My heart is heavy this morning. Perhaps it's the rain. Perhaps it's the stress of end of year activities for me. There's a lot going on in my life, my friend's and families lives, and the world around us. All the disasters, earthquakes, cyclones, etc. have shown how fleeting life is. The other day, my all-time favorite Christian artist Steven Curtis Chapman lost his five year old daughter in a driveway car accident. I'm not sure why, but it has really hit me hard. I think because I have gone about life for so long just "winging it", scampering around, getting the kids here or there, trying to get some time with my husband, going to work and church, and trying to squeeze in extra activities when I can. It's very hard to do all that and still find time to enjoy life and all the blessings that God has for me! So, here's what I'm thinking about today...

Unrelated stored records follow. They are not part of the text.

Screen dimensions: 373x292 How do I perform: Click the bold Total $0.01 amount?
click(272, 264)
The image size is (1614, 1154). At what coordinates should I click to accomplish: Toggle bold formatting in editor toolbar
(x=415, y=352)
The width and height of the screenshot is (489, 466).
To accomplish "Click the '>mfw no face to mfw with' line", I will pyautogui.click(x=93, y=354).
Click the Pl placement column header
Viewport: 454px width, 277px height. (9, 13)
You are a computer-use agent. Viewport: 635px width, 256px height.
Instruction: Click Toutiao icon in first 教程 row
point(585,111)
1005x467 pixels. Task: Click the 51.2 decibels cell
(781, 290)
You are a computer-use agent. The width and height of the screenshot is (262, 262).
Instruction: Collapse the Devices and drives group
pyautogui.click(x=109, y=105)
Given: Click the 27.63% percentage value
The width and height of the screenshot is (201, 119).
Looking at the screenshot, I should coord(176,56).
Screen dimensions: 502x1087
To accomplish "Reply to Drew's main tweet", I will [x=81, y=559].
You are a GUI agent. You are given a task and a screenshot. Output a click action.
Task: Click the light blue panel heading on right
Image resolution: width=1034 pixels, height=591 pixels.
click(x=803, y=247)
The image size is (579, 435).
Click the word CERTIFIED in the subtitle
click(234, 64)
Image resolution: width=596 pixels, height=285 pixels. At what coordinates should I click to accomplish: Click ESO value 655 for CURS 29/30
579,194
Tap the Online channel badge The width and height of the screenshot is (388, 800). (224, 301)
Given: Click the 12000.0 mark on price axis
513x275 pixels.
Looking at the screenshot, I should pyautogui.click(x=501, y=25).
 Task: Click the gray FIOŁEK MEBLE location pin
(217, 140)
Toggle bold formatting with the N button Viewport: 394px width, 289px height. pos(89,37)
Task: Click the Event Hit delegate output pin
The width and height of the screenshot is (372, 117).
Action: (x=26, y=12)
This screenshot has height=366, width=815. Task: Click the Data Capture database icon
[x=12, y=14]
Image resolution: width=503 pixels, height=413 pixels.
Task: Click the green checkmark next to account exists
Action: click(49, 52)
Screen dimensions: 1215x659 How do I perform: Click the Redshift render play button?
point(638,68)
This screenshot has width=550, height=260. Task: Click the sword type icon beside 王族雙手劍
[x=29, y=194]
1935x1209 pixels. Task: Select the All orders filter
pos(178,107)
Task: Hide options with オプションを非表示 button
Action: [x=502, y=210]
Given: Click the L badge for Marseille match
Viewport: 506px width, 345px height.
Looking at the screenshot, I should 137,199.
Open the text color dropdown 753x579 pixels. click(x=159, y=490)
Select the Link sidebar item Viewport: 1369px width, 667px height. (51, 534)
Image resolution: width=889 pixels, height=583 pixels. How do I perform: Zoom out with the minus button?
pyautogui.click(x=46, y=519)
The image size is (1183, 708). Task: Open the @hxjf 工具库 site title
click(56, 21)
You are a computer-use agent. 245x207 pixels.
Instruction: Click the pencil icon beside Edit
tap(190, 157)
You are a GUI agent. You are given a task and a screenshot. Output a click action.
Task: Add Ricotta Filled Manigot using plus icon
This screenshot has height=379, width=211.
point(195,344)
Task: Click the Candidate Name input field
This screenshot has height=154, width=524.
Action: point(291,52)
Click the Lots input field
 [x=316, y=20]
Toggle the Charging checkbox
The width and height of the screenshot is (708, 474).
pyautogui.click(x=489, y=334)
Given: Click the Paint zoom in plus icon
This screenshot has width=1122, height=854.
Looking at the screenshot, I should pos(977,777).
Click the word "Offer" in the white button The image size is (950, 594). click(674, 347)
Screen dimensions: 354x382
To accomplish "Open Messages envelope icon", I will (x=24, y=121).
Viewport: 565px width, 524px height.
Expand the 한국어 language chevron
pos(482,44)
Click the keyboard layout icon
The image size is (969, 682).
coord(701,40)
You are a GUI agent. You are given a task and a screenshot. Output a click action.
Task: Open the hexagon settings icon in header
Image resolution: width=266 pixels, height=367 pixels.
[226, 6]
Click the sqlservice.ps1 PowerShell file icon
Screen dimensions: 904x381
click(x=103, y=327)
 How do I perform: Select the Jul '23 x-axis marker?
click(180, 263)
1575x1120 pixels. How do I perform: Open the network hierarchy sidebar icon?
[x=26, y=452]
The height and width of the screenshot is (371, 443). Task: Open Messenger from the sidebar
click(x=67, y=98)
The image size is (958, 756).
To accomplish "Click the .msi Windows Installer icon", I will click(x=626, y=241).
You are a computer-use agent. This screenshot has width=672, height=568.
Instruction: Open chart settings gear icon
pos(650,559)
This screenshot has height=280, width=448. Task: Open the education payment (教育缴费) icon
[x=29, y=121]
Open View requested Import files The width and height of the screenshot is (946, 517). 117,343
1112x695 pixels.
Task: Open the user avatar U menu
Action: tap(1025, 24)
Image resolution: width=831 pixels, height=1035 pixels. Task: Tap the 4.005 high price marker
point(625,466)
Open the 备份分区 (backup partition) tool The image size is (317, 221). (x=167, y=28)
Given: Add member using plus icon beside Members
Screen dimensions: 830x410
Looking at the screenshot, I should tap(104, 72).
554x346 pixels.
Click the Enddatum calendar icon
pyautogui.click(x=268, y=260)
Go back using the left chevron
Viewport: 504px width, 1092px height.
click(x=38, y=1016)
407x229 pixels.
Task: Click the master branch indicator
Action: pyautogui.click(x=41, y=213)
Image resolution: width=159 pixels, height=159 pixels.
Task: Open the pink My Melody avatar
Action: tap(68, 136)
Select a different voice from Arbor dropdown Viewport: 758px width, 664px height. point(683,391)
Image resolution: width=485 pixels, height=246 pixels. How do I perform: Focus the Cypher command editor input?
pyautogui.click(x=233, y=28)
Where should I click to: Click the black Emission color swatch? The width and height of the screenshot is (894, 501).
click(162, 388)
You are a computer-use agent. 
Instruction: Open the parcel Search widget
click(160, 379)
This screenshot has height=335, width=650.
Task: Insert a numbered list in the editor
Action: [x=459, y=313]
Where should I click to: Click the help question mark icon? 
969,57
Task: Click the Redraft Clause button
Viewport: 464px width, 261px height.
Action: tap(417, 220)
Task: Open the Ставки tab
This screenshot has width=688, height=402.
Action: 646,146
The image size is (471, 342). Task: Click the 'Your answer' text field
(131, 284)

~how nice it is to be in my jammies at 1:30 PM on a rainy Saturday
~how blessed I am to have my hubby and my kids-none of them are perfect, but I am overwhelmed by the thought that God saw me worthy enough to care and love them
~what a blessing my job has been-it's had its struggles, but if I had held out for a public school job, I would not be employed right now. I've come to realize that I'm right where God wants me to be
~how amazing my family is-mom, dad, brothers, sisters, kids, aunts, uncles, cousins, grandparents--all of them are blessings, even though I neglect them!
~how awesome Cocoa Pebbles taste-I'd forgotten!!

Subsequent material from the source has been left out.